──────── DATA TO USE

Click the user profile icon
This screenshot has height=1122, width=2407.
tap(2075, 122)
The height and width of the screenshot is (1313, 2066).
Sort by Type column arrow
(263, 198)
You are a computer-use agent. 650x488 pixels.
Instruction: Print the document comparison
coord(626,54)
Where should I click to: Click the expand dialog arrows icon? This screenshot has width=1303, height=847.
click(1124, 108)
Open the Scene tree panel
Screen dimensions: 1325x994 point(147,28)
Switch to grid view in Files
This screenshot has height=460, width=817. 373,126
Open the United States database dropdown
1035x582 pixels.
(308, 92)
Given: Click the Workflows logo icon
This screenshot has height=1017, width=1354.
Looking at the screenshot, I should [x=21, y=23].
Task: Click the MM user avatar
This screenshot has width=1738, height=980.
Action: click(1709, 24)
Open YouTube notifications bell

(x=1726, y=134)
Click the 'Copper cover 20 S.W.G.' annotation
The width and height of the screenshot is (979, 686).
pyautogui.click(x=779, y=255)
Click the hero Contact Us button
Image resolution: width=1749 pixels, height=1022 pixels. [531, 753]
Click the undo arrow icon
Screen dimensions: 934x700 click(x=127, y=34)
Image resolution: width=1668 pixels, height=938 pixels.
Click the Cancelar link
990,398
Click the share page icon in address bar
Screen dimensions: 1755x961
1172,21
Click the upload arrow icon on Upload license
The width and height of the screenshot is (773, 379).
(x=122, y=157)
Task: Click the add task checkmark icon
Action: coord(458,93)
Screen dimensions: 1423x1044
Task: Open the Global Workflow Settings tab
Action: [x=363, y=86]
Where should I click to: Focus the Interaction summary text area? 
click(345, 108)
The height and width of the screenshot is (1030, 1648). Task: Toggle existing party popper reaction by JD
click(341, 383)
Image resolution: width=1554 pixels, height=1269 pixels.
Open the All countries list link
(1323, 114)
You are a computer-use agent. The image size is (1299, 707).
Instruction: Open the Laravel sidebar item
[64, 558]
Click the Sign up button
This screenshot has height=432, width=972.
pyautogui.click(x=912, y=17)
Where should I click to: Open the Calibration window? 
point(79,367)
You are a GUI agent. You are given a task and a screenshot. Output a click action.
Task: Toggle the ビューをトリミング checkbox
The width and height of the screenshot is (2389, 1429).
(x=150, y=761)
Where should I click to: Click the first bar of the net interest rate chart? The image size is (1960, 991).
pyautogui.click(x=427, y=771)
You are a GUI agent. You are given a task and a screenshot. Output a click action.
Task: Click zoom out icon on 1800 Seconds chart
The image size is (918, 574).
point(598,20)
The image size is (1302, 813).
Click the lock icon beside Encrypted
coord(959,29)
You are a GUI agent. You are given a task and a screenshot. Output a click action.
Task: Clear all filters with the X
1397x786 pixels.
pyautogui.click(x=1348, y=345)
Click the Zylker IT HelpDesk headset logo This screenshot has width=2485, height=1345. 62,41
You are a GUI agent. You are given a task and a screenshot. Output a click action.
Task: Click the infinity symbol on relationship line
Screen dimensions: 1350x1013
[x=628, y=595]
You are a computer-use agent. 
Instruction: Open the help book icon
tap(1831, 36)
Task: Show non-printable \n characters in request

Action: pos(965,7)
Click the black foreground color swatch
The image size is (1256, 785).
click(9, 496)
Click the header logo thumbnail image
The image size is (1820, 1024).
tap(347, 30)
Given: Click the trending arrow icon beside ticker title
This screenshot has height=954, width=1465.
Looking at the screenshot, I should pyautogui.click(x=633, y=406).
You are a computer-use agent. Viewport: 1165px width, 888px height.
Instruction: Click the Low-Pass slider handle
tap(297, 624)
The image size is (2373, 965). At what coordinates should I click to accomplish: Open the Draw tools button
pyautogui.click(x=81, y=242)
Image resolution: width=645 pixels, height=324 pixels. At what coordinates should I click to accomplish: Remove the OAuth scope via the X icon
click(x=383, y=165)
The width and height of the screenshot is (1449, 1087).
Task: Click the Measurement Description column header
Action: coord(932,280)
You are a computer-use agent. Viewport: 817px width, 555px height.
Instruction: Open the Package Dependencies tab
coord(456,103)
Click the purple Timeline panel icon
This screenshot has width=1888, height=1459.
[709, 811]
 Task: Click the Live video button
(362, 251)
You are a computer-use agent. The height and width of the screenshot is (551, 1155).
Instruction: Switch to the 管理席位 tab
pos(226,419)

────────────────

[TASK GOAL] Tell how many lines of the data include the word "agent", without any other words.

[EXERCISE RESPONSE] 10